Isaacson ha però avvertito che, sebbene l’autorizzazione della Fda rappresenti «un importante passo avanti» per il settore, sono necessarie ulteriori ricerche per capire come interpretare i risultati degli esami del sangue e come utilizzarli per prendere decisioni cliniche.

«Penso che il prossimo passo in questo campo sia quello di promuovere la conoscenza di cosa questi test significano e cosa non significano, e per chi dovrebbero essere usati - ha precisato Isaacson -. Perché hanno significati diversi in persone diverse, a seconda dei loro fattori di rischio e della presenza o meno di sintomi. Quindi siamo ancora all’inizio».

Secondo l’Alzheimer’s Association, esistono sul mercato diversi test sviluppati in laboratorio che possono essere utilizzati per rilevare biomarcatori ematici associati all’Alzheimer, oltre a test sperimentali. Ma il test Fujirebio Diagnostics è il primo a essere approvato dalla Fda.

«I biomarcatori ematici stanno rimodellando il modo in cui identifichiamo e comprendiamo la malattia di Alzheimer - ha affermato Maria Carrillo, responsabile scientifico dell’Alzheimer’s Association -. Allo stesso tempo, ci sono domande importanti che gli operatori sanitari devono considerare; in particolare, chi dovrebbe essere sottoposto al test e quando».

Le implicazioni industriali: tra test e farmaci

C’è un altro elemento da considerare: i legami tra i produttori dei test e le aziende farmaceutiche. Biogen ed Eisai, che commercializzano lecanemab, uno dei due farmaci approvati per l’Alzheimer, hanno accordi di collaborazione rispettivamente con Fujirebio e con C2N Diagnostics, altra azienda produttrice di test del sangue. Anche Eli Lilly, che produce l’altro farmaco approvato (donanemab), sta investendo in questa direzione.

Queste partnership sollevano interrogativi: l’uso crescente di test più accessibili potrebbe espandere rapidamente la platea dei pazienti diagnosticati, spingendo al rialzo anche la domanda di farmaci. È un’opportunità clinica o una strategia commerciale?

Conclusioni: rivoluzione o cautela?

Il test Lumipulse rappresenta indubbiamente una svolta tecnologica, con il potenziale di democratizzare l’accesso alla diagnosi dell’Alzheimer.

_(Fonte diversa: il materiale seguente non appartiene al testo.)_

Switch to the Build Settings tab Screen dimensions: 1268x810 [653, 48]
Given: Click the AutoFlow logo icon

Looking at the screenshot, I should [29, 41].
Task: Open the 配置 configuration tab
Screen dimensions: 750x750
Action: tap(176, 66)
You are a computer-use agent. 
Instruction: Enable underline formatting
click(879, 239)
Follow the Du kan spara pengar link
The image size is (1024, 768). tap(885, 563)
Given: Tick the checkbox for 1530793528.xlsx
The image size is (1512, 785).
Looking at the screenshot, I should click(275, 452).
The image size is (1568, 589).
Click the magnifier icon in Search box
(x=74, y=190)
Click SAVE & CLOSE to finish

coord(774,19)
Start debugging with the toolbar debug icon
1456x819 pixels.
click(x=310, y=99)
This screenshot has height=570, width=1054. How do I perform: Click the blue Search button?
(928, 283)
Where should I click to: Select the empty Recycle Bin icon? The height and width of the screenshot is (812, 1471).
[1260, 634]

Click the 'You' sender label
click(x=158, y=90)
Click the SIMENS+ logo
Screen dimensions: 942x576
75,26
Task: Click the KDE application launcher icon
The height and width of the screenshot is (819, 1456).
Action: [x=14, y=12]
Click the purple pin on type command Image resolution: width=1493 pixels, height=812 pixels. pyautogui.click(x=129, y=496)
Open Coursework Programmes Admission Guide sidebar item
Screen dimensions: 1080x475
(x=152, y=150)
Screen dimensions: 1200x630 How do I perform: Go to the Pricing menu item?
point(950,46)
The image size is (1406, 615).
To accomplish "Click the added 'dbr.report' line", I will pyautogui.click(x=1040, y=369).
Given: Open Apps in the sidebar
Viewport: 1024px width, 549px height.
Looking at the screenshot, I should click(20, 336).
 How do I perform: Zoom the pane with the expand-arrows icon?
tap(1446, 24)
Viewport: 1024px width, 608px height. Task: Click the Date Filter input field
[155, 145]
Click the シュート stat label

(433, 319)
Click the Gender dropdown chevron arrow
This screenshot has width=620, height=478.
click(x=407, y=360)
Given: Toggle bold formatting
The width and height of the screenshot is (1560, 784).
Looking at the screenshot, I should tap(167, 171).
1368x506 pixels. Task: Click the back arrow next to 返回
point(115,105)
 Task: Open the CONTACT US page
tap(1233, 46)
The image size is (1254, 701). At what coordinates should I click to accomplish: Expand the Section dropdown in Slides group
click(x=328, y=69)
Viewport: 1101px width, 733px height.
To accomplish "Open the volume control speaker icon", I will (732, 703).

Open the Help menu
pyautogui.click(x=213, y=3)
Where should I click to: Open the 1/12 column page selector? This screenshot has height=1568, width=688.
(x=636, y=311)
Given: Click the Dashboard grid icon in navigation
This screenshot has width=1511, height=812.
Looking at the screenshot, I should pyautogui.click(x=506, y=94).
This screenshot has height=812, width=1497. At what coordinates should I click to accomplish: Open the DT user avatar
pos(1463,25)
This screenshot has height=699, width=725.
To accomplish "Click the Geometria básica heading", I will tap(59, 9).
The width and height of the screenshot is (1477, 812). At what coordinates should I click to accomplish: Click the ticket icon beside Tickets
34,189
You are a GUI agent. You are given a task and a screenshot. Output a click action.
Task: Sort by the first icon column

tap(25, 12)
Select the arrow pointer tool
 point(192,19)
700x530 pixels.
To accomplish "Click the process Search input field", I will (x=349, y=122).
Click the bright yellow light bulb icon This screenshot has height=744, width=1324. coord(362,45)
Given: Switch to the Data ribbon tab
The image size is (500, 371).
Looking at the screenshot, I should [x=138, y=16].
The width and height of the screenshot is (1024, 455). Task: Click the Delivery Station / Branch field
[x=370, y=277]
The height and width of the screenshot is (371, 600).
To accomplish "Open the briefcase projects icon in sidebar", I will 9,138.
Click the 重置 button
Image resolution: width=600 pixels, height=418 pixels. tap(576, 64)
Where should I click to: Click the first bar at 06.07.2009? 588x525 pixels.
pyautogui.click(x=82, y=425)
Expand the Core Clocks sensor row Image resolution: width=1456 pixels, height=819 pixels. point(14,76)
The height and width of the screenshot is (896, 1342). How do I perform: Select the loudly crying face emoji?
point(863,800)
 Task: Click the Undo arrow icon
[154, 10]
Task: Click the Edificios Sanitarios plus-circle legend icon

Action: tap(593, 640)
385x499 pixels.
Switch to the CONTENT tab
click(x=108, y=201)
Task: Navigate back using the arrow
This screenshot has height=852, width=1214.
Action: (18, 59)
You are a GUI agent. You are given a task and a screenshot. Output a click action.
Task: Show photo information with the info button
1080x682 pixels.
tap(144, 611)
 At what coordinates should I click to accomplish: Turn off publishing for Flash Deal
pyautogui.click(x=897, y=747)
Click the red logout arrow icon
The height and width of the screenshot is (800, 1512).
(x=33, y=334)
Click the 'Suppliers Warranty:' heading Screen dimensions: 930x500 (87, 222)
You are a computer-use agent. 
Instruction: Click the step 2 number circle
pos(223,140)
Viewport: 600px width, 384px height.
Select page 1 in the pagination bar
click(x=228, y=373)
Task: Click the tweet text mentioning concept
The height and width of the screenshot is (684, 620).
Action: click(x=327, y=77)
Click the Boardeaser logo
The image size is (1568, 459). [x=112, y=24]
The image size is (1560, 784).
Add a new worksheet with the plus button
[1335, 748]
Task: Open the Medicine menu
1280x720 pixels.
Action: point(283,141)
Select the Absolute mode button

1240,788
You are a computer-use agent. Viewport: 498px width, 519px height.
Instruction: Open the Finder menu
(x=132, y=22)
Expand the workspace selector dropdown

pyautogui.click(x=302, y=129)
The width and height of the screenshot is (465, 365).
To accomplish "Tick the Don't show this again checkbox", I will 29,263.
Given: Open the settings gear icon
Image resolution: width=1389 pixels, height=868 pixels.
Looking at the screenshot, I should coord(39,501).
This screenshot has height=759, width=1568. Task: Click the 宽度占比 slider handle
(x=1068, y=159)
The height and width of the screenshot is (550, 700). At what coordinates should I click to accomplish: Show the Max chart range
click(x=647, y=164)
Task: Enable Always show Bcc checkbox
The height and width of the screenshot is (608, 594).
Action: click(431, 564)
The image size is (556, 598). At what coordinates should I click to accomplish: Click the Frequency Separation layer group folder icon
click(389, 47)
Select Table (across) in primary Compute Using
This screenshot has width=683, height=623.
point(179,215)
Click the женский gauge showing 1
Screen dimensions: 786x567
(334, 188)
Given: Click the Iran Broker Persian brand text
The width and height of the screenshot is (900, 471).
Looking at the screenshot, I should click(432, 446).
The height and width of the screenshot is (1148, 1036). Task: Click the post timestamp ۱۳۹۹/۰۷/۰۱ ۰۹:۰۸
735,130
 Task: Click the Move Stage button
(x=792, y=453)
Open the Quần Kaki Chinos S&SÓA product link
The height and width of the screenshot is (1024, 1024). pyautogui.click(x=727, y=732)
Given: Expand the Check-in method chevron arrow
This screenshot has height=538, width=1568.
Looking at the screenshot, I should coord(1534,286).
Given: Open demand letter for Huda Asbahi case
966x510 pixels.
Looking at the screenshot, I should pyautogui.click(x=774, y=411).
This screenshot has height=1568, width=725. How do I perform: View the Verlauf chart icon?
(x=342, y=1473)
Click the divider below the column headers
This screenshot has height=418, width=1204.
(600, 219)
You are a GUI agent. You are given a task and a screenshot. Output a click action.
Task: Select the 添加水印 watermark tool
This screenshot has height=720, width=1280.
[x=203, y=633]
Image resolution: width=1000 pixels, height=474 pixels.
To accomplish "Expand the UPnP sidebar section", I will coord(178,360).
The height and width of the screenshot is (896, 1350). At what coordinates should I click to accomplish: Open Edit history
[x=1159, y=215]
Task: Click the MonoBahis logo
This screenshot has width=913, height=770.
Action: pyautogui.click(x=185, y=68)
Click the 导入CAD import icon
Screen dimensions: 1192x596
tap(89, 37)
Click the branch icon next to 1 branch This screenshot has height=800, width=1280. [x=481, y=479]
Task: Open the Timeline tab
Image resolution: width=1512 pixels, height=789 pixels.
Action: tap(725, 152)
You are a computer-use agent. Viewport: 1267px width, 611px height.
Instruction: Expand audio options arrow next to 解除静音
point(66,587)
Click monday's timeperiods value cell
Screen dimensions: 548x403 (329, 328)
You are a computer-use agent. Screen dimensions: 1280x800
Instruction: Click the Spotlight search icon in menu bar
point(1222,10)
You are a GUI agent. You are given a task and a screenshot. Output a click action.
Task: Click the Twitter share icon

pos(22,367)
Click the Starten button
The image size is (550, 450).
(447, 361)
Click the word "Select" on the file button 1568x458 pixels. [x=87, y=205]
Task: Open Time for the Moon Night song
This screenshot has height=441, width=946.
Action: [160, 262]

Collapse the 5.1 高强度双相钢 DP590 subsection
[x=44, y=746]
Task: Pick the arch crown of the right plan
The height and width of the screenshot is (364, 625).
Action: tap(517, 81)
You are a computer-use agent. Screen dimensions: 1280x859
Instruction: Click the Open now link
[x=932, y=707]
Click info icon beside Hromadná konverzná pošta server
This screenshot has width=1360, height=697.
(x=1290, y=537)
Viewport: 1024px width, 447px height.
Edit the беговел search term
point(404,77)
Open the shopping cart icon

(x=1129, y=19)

Ma la sua reale utilità dipende dal contesto clinico e dalla capacità del sistema sanitario di integrarlo con altri strumenti diagnostici, senza affidarsi ciecamente a risultati che, in alcuni casi, possono essere fuorvianti.

E mentre le big pharma si alleano con chi sviluppa i test, il rischio è che il mercato corra più veloce della scienza. In attesa che i sistemi sanitari trovino un equilibrio tra innovazione e prudenza, resta valida la lezione di fondo: la diagnosi precoce dell’Alzheimer è un obiettivo nobile, ma non si raggiunge, al momento, con un solo esame.